ナオライにて

 この祭礼、こういう下心があって伺ったのですが、それ以上にナオライの席が印象に残りました。
 祭礼を主催しているのは、当主を引退した人たちで作る六親講と呼ばれる組織です。当主達の契約講から六親講にうつるのは息子が結婚したときということで、早いと40代から入り、以後死ぬまで属するてとなります*1。で、ナオライでは現在も膳を用意し、公民館の広間にずらっと膳を並べてナオライをするのですが、膳の数は必ず全講員分用意し、並べられます。乾杯までその状態であいた膳がおかれ、その後下げられるという具合です。
 料理も焼き魚、刺身、タコの刺身、魚のお吸い物、うどんという具合に、逆精進料理というか、野菜類がお吸い物の長ネギとうどんの薬味だけです。
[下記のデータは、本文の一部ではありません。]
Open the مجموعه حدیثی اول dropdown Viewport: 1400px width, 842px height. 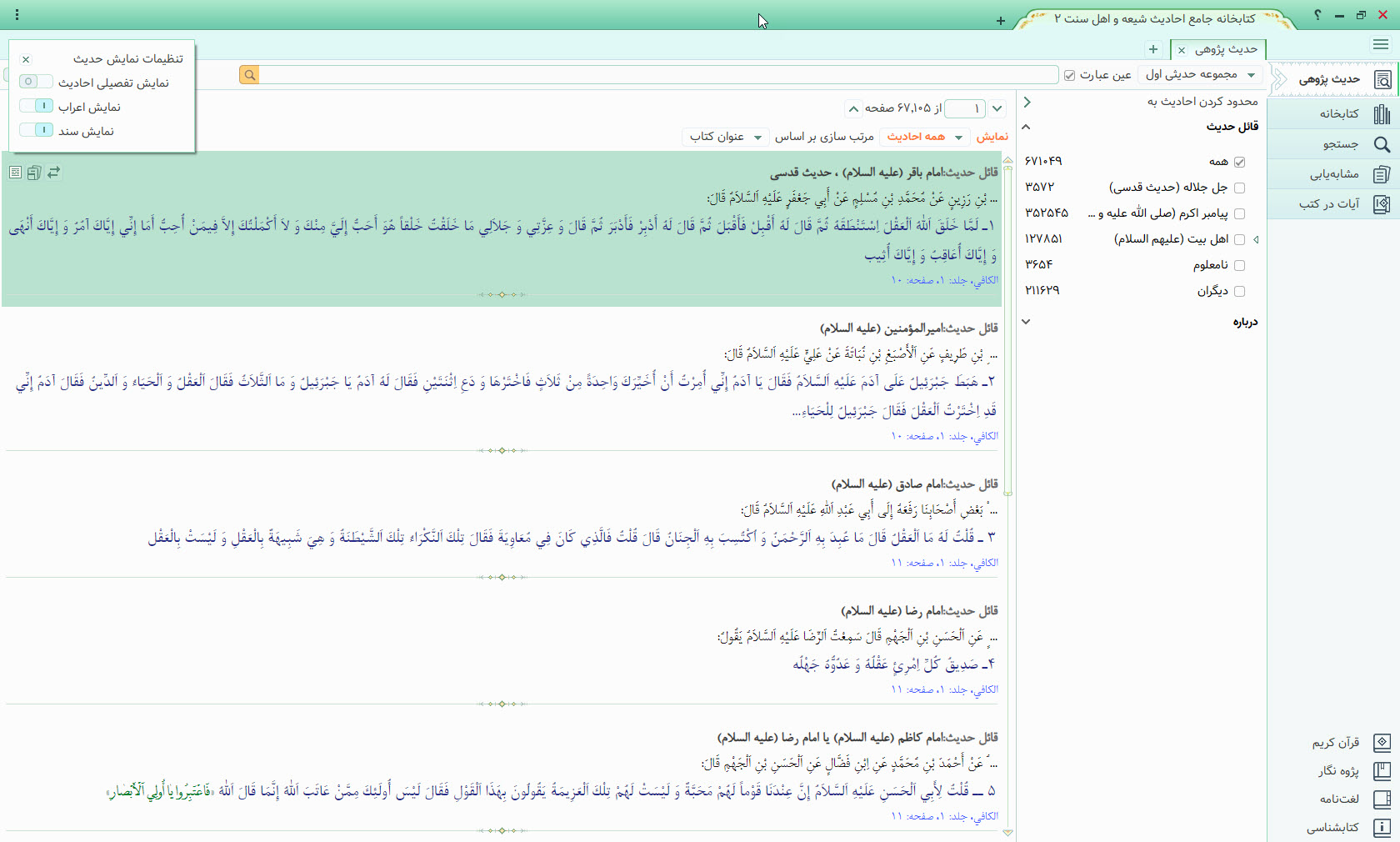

この料理の構成は必ず決まっており、この他テエマエと呼ばれる当番の家が、別皿を2品用意することになっているとのこと。魚もおいしかったのはいうまでもありませんが、ここまで徹底した料理も初めてみました。
 それ以上に興味をもったのが、余興です。
 突然、神事に使った太鼓を出してきて、叩き始めるオジサンがいます。それをきっかけに神楽を踊り出す人*2、灰皿を2つ使って鉦摺りをする人まで。そう、隣の浜で行われている南部神楽を見よう見まねで真似ているのです。この地区では法印神楽もあるのですが、そっちはおもしろくないので南部神楽をやるんだ、とのこと。そもそも南部神楽も法印神楽を密かに真似たのが発祥といわれていますが、今日の様子を見て、江戸時代の話ですが南部神楽が生まれたときって、こんな感じからはじまったのかな〜、などとしみじみ見入ってしまいました。こういう感じから、ちょっとしたきっかけで”じゃ、習おう”ということになるのでしょうね。
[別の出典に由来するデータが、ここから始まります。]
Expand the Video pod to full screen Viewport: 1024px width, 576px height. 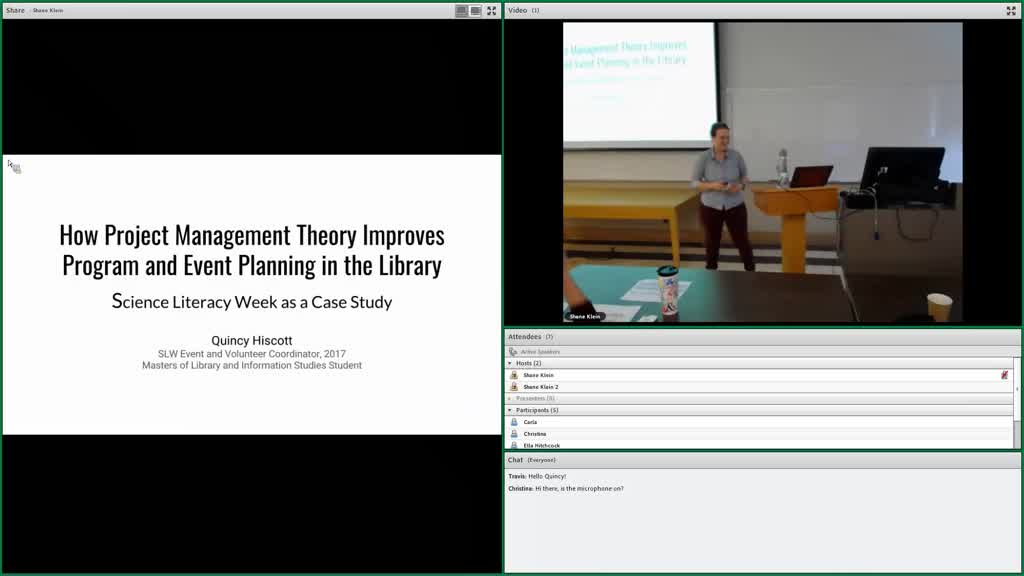tap(1011, 10)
 そんなこんなで想像していた以上に収穫のあった本日の調査でした。

*1:逆に息子が結婚しないと100歳でも六親講には入れず、20歳ぐらいの新婚さんに混じって契約講に入ることになります。婚期のおそい近年ではさすがにそれはまずいということで適宜判断をしているようですが。しかしこの話、本当に興味深いですね。役割も完全に分化していて、村の諸処の決めごとは契約講の分なのですが、そこで紛糾すると調停役として六親講が出てくるとか、対外的に年長者が望まれるような役職、寺の総代などは六親講がでるとか。六親講は死ぬまで入っているが、講長などの役員を経験した後は長老としてご意見番になるが、祭礼の席次は講長よりも上になるとか、たぶん丁寧に調査をするとものすごく多くのところに決めごとがありそうです。